Tick-tick-tick-tick-DING!
.....when suddenly I hear from an adjacent anteroom: “Tick-tick-tick-tick-DING!”
“Good golly, Miss Molly,” I say; “what in the wide, wide world is that?”
“Sounds like an actual typewriter. Call the Antique Typewriter Society!”
“Yes; that’s what it is,” the dental-hygienist says, sheepishly. “We’re kind of embarrassed.”
Last typewriter I saw was the ancient Smith-Corona my 90-year-old mother-in-law always drags out, wanting us to fix it — the ribbon doesn’t advance.
Linda’s old Smith-Corona from college rests in its case in our living-room — retired about eight years ago when I found I could get Quicken to print checks.
We also still have the word-processing typewriter we did the house spec-book on — a ‘pyooter/printer combination will run circles around it.
The dentist’s Selectric begs two questions:
-1) The first question, which I was tactful enough to not ask (since I did once before, prompting weeping and wailing and gnashing of teeth) is when, if ever, is the dentist going to drag butt into the new century?
......and........
-2) The second question is where do you ever get the sucker fixed if it goes haywire?
I like our dentist; we’ve had the same dentist almost 40 years.
Long ago he cheerfully repaired five years of deferred maintenance, and also pulled four impacted wisdom-teeth, two at a time. (And it was a bloody struggle.)
He started out in downtown Rochester, but eventually moved to the ‘burbs when a new medical-plaza was built.
I remember when that plaza was being built; I drove bus by it, and a giant windstorm blew down all the roof-trusses — they had to start over.
Our dentist is older than us, but apparently re-upped his office-lease for another five years.
He’s a tub-thumping conservative, and likes to hunt big game.
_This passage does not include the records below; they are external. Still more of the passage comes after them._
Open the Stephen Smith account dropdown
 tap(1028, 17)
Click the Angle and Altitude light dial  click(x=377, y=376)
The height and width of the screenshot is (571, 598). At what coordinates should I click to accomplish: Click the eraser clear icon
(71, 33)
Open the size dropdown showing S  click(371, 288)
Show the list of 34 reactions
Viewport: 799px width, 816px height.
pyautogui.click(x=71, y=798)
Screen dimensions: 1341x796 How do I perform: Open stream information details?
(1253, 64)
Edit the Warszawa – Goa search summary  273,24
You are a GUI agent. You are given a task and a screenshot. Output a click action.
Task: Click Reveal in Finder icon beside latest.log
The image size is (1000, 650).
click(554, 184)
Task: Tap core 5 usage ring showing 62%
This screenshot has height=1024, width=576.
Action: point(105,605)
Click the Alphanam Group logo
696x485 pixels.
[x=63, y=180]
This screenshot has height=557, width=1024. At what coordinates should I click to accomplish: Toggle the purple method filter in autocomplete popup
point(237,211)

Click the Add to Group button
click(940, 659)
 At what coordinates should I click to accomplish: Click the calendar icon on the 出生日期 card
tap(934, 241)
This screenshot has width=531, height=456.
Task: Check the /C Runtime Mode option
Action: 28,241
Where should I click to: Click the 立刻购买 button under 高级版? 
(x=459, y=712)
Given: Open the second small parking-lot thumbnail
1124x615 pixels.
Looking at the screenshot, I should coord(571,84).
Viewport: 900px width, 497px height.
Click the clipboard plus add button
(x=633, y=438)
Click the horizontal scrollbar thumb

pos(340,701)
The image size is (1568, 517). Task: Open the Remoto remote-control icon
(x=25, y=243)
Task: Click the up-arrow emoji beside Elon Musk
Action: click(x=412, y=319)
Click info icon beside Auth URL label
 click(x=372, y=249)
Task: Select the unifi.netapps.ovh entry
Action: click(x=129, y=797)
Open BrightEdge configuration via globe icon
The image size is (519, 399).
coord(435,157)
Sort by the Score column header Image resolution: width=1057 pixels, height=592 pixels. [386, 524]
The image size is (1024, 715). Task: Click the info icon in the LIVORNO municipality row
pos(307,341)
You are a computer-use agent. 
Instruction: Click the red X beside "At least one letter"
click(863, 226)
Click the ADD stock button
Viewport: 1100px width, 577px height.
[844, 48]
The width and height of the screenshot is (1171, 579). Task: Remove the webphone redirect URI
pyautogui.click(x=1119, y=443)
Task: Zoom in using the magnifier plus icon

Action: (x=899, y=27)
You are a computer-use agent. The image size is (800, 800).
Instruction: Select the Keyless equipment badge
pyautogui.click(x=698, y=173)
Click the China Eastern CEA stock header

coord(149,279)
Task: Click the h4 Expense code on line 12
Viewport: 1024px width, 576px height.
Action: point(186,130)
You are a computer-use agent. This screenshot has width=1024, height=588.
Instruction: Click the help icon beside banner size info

Yesterday he was yammering to an older patient about an upcoming hunting-trip to Laramie, Wyoming. (We chased Union-Pacific 3985 in Laramie, when it was still burning coal.)
He lives not too far away, out in the country like us. He has pastures and raises sheep.
No ‘pyooter though; and I doubt he’ll ever get one.
He’s probably a little intimidated.
So our billing is copies of typewritten ledger-cards.